**Passage**.
## begin

I saw SALOME at Virginia Opera two years ago, and it was the very finest opera production/performance I've ever seen in person The music itself, heard live, is magnificent; the hairs were standing up on the back of my neck virtually from the start. I have the great (IMO) 1990's recording with Cheryl Studer and Bryn Terfel, but even that can't quite capture the power of Strauss' orchestration, particularly in the "bass"; you really have to experience it live in order to hear that.

As for Oscar Wilde's original play -- the libretto which comes with that recording has the play's text as well as the libretto, so you can see how closely they compare.

Edited to add: I don't know whether Woodduck above is just being facetious or not, but I think there's a lot of depth in SALOME. I believe, though, that the opera is actually about _aesthetics_, more so than what it seems to be about (necrophilia, the beheading of a man). I think you have to view it partly within the context of Wilde himself and the "art for arts sake movement" he was a part of. But that's a topic for another thread.


----------



## Zhdanov (Feb 16, 2016)

for that matter _Der Rosenkavalier_ is way more disgusting then _Salome_.


----------



## Pugg (Aug 8, 2014)

Zhdanov said:


> for that matter _Der Rosenkavalier_ is way more disgusting then _Salome_.


As in the love for a young man by a older woman?


----------



## Barbebleu (May 17, 2015)

Pugg said:


> As in the love for a young man by a older woman?


Or the seduction of a young woman by an older man?

## end

**Listing**.
## begin

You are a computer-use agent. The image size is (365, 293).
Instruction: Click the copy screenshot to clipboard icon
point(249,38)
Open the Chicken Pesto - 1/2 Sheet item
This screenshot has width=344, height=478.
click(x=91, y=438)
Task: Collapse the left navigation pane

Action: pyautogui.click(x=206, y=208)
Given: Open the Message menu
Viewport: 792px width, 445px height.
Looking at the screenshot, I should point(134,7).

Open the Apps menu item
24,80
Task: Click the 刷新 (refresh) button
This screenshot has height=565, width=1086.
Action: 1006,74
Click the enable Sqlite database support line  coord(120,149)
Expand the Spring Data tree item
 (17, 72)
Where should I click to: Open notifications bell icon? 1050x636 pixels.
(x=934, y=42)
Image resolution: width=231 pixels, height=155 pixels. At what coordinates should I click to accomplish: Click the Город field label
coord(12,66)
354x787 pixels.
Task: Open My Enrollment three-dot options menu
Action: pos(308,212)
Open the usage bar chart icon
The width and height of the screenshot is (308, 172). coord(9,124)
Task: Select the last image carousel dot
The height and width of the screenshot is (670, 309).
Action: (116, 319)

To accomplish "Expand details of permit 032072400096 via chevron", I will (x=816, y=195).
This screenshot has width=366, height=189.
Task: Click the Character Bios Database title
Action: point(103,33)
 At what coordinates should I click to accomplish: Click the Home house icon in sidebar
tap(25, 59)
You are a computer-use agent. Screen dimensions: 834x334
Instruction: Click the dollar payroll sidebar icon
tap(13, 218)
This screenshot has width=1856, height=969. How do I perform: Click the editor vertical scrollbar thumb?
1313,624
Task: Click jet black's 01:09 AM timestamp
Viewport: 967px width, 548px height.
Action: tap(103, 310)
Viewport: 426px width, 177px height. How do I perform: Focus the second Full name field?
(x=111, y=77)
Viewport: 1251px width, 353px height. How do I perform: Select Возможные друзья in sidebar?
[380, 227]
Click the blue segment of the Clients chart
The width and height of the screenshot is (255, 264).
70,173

## end

**Work instructions**. Reproduce the forum thread on Salome above in full, word for word and without any change.

**Expected answer**.
I saw SALOME at Virginia Opera two years ago, and it was the very finest opera production/performance I've ever seen in person The music itself, heard live, is magnificent; the hairs were standing up on the back of my neck virtually from the start. I have the great (IMO) 1990's recording with Cheryl Studer and Bryn Terfel, but even that can't quite capture the power of Strauss' orchestration, particularly in the "bass"; you really have to experience it live in order to hear that.

As for Oscar Wilde's original play -- the libretto which comes with that recording has the play's text as well as the libretto, so you can see how closely they compare.

Edited to add: I don't know whether Woodduck above is just being facetious or not, but I think there's a lot of depth in SALOME. I believe, though, that the opera is actually about _aesthetics_, more so than what it seems to be about (necrophilia, the beheading of a man). I think you have to view it partly within the context of Wilde himself and the "art for arts sake movement" he was a part of. But that's a topic for another thread.


----------



## Zhdanov (Feb 16, 2016)

for that matter _Der Rosenkavalier_ is way more disgusting then _Salome_.


----------



## Pugg (Aug 8, 2014)

Zhdanov said:


> for that matter _Der Rosenkavalier_ is way more disgusting then _Salome_.


As in the love for a young man by a older woman?


----------



## Barbebleu (May 17, 2015)

Pugg said:


> As in the love for a young man by a older woman?


Or the seduction of a young woman by an older man?